Change the words, insights and expressions as many ways as possible so the characters don’t have the misunderstandings that create the action. That’s conflict prevention. Change the words, insights and expressions as many ways as possible so they don’t have the reactions that create the conflict. That’s conflict management. Change the words, insights and expressions as many ways as possible so that after they have the conflict, they talk about their misunderstandings and reactions. That’s conflict resolution.

Sociability and COVID 19

Sociability is an attribute of leadership, and an incentive for people to work out their disagreements. Instead of Gen COVID experiencing face-to-face socializing, they share an almost global experience of reduced social contact (almost global because school and socializing are already impossible for some children, girls especially, because of natural disasters, poverty, discrimination, and other realities).

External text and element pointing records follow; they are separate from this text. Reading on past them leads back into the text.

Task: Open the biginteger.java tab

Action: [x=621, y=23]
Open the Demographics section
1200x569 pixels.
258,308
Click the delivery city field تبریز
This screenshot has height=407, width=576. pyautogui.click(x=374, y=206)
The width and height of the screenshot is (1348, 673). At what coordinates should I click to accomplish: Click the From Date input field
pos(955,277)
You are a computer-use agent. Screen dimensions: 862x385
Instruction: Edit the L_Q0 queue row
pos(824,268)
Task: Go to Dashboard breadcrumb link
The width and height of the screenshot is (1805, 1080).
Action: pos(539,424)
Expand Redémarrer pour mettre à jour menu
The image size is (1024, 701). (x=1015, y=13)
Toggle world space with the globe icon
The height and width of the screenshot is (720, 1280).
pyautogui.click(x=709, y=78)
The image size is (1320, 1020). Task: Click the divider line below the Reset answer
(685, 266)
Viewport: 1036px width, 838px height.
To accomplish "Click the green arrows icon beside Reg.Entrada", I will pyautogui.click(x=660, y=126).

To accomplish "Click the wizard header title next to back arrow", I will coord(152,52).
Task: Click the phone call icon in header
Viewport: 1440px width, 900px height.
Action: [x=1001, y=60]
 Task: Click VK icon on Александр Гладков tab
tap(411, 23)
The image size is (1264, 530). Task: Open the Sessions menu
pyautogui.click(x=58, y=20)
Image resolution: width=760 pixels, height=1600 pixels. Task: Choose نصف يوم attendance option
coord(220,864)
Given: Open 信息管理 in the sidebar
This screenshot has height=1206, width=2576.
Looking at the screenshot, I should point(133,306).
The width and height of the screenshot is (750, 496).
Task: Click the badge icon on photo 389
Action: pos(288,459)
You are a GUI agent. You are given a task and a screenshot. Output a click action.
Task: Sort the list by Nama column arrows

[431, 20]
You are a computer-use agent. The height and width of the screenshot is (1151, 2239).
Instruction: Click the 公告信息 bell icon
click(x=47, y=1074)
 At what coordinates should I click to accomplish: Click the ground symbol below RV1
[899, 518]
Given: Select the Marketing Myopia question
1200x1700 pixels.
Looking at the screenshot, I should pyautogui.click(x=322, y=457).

Listen with your heart, your ears, your eyes, and your mind: Children benefit from being sensitive to the subtle cues of sociability. They become ready to engage with healthy and positive real life conflicts when they are in tune with others.

Have the children make a list of all the ways our senses know how words and tone affect the listener. Make a list of how we ensure we are picking up all the cues to understand what is meant, as well as what is said. Match the lists to each other and give examples that show times you sensed the listener’s feelings and how you picked up the listener’s cues. Write stories about how this ability to pick up on cues changed your ideas, or improved the relationship, or enhanced your conflict competency.

Identity and COVID 19

Feeling safe and secure is foundational to perspective taking, to being able to see other people’s points of view while not losing your sense of self. Safety and security are elusive when children are afraid to play with others, overhear their caregivers’ worry, face ongoing indebtedness, and wonder what jobs will be left for them.

Children who are secure can appreciate healthy and positive real life conflict. Have the children make two columns on a sheet of paper and head the two columns with these titles Imagine yourself calm and happy and Imagine yourself upset and stressed.

Imagine yourself calm and happy: In this column, list the conflict competencies you use well to manage conversations and interactions and yourself. Write an example of each skill, giving a time that you accessed that skill when you were calm. Those are the conflict competencies you have that are still available to you when you are upset.

Imagine yourself upset and stressed: In this column, list the conflict competencies you would like to access so that you manage the conflict competently and feel good about how you manage yourself. List the obstacles that prevent you from accessing that skill to use it when you need it. Write stories about how you will react when upset and stressed by drawing upon a skill you know you are able to use when you are calm and happy.

Conflicts and COVID 19

It’s inevitable a Gen COVID will have conflict. We all do. Where are the opportunities for children to rehearse so they are ready for their real life conflicts?

It will be decades before we know the impacts on youths who, but for COVID 19, would be in school, planning summer vacation, interviewing for work, volunteering, building their résumés, finding partners, and becoming conflict competent. Resilience during times of uncertainty is a conflict skill.

Cut off from face-to-face introductions, the contestants in Love is Blind adapted.
It gives me hope the kids will eventually be alright.